The abuse of fructose in daily diet may cause cardiovascular diseases that seriously threaten human health, and both safe and efficient solutions need to be developed. We investigated whether apigenin can prevent the harmful impact of excessive fructose on cardiovascular events. Based on the reduction of percentage of body fat and systolic pressure as well as the improvements in insulin resistance, lipid metabolism, and pathological injury to the thoracic aorta, we suggested that high levels of fructose cause vascular injury and metabolic disorders, which can be improved to some extent by using apigenin. Fundamentally, apigenin down-regulates levels of phosphoinositide 3-kinase (PI3K), protein kinase B (AKT), and glucose transporter 1 (GLUT1), which increase with high concentrations of fructose.

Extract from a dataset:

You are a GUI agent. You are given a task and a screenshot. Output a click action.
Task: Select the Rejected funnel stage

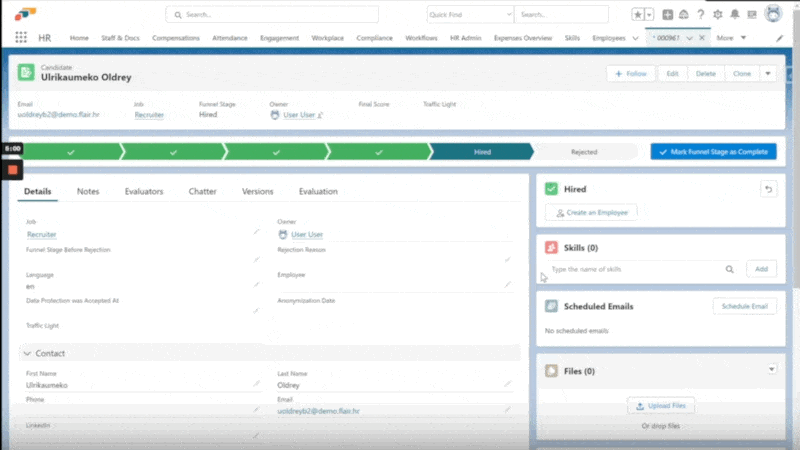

Moreover, the inflammation and asymmetric dimethylarginine (ADMA) levels increased in fructose group, but they decreased when the rats were fed with apigenin. The results suggest that PI3K/AKT/GLUT1 may have potential for alleviating cardiovascular injury, and apigenin can be an excellent candidate for supplements to ameliorate cardiovascular diseases related to high fructose consumption.